Thursday, March 01, 2007

Does P = NP?

Notes on computational complexity, from P, NP and Mathematics by Avi Wigderson (excerpts and notes):

"The language of algorithms is slowly becoming competitive with the language of equations and formulas (which are special cases of algorithms) for explaining complex mathematical structures."

In computational complexity, time is measured as the number of elementary operations performed for a given computation. Time is the primary "resource" of algorithms when studying their efficiency.

The equivalence notion in computational complexity -- any understanding we have of one problem can be simply translated into a similar understanding of the other. "The translating functions 'f' and 'h' are called reductions. We capture the simplicity of a reduction in computational terms."

"The asymptotic viewpoint is inherent to computational complexity theory...it reveals structure which would be obscured by finite, precise analysis."

"Efficient computation (for a given problem) will be taken to be one whose runtime on any input of length 'n' is bounded by a polynomial function in 'n'." This is class 'p', at most {An^c}. Polynomial functions typify "slowly growing" functions. Many important natural problems cannot at present be solved faster than in exponential time. Reducing their complexity to (any) polynomial will be a huge conceptual improvement.

The class 'np' contains all properties 'C' for which membership have short, efficiently verifiable proofs. The verification must be checked in polynomial time. Intuitively, this class is of the type that a successful completion can be easily recognized. This class is extremely rich, thousands upon thousands of problems in which arise naturally out of different necessities. 'np' always have trivial exponential algorithms, which is the brute-force way of searching all possible answers and verifying them.
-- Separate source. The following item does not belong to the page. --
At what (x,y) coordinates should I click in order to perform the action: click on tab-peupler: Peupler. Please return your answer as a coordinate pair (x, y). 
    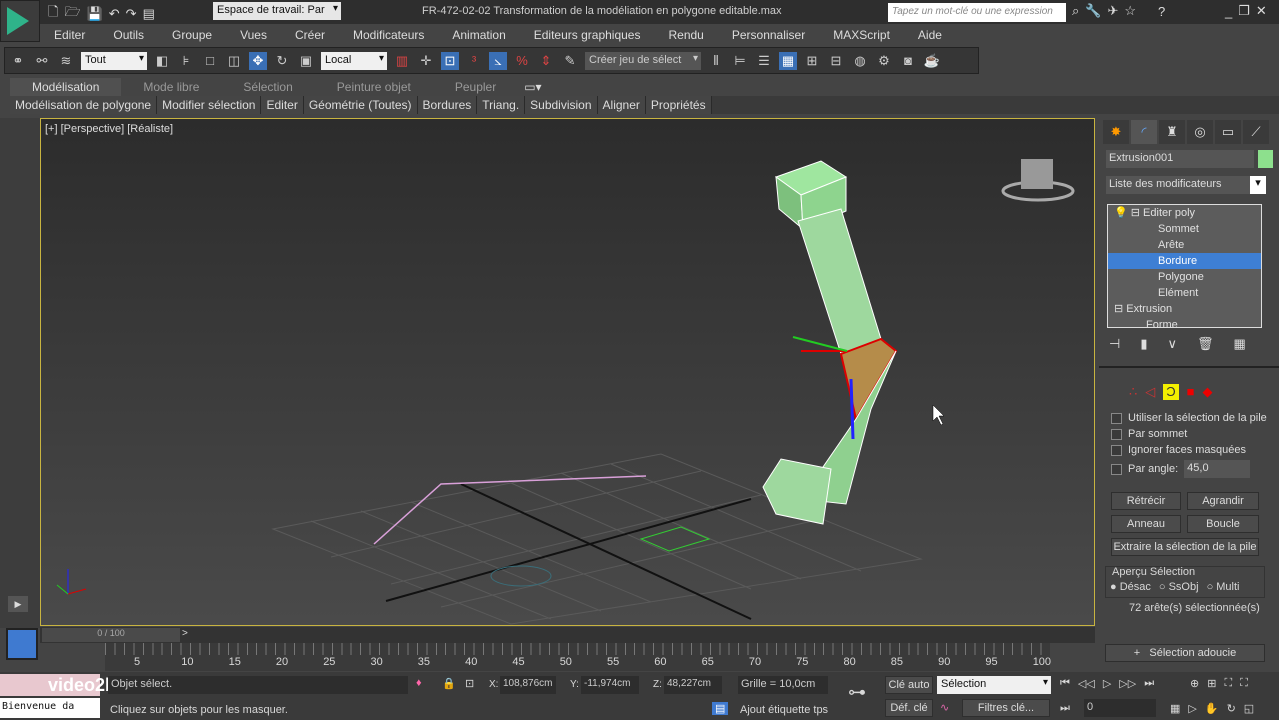
    Looking at the image, I should click on (476, 87). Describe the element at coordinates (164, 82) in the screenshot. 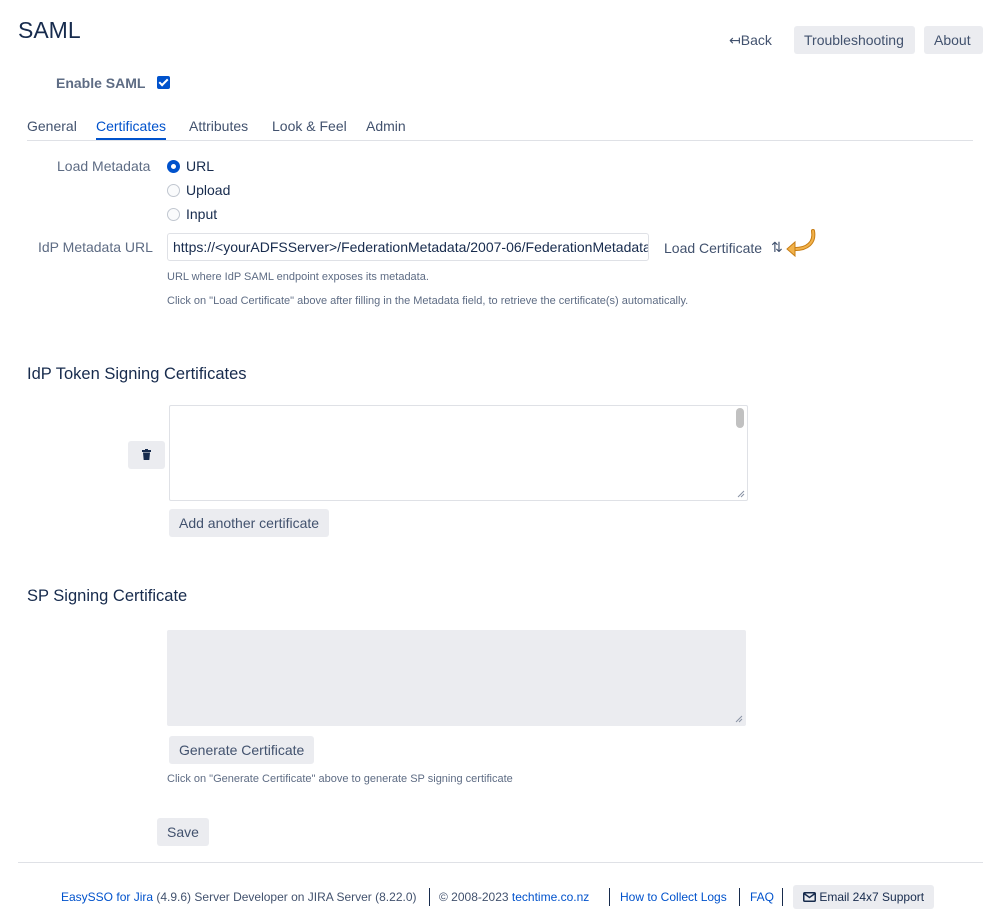

I see `enable-saml-checkbox` at that location.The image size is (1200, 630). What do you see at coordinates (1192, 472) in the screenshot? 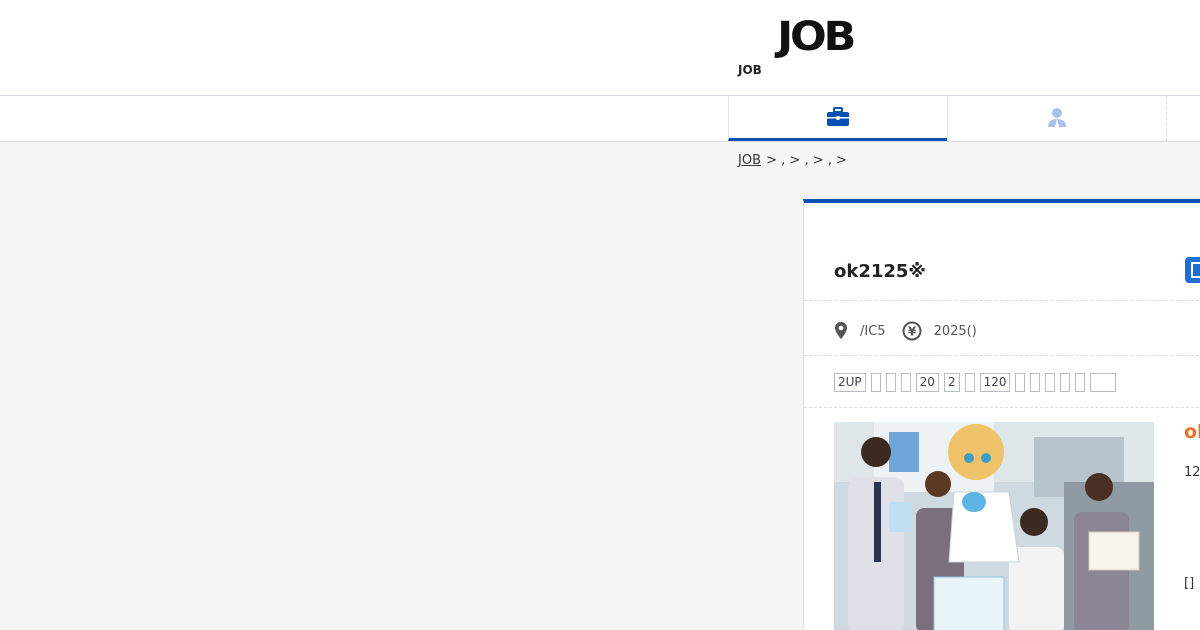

If P = NP, then the implications are colossal: every instance of these tasks can be solved, optimally and efficiently. Is it possible that for every task for which verification is easy, finding a solution is not that much harder? What about the leap of creativity it takes to find a solution? how do you automate that?

The definition of class P is symmetric, the definition of class NP is asymmetric -- i.e. it is not always the case that it is easy to both certify that an object does have a property C, and certify that an object does not have property C (coNP -- if complement is also in NP).

If C can be reduced into D efficiently, then C<- D, and if D is in P, then C is in P. This means that for this case, solving the classification problem C is not computationally that much harder than solving the classification problem D. In some cases this means the importability of techniques from one area to another. The power of reductions is to relate seemingly unrelated notions. Efficient reductions are the backbone of computational complexity.

Hardness and completeness -- a problem D is called c-hard if for every 'C is in c' we have C <- D. If we further have that 'D is in c', then D is called c-complete. In other words, if D is c-complete, it is the hardest problem in class 'c': if we manage to solve D efficiently, we have done so for all other problems in 'c'. If a class has many complete problems, by definition they all have essentially the same complexity. If we manage to prove that any of them cannot be efficiently solved, we have managed to do so for all of them.

NP-complete problems are everywhere, and permeate all branches of science. Finding out a problem is NP-complete usually leads to leaving it alone and searching elsewhere for algorithms. The implication, however, is huge for anybody who finds an algorithm that solves just one NP-complete problem, because that algorithm can be translated to solve all others. Also, there is a near lack of natural objects in the huge void of NP problems that are neither P nor NP complete. This raises wonder about dark matter.

NP-complete is a formal stamp of difficult rather than a mere general feeling. It seems, then, we have two equivalent classes, P for those problems that can be efficiently solved, and NP-complete for those that can't (if P=NP then they are the same). If P is not equal to NP, though, then NP-complete has infinite levels of difficulty. If a problem is both NP and coNP, then it cannot be NP-complete.

Algorithms for natural problems under natural input distributions are almost all NP-complete.

The thrust of lower-bound arguments is that more time buys more computational power, such that there are functions computable in time n^3 that are not for time n^2. The implication is a "universal algorithm" which can simulate every other algorithm with only a small loss in efficiency.

Any natural proof of a lower bound implies subexponential algorithms for inverting one-way functions. The ability to describe a property both universally and existentially constitutes necessary and sufficient conditions -- a holy grail of mathematical understanding.

The artificial upper bound for algorithm is exponential, but this is only because we are inherently bounded by time.

Almost all natural phenomena, to be accurately represented by an algorithm (abstract process), have exponential curves of time as functions of linear increases in inputs.

Finding is hard, verifying is easy: natural selection rule?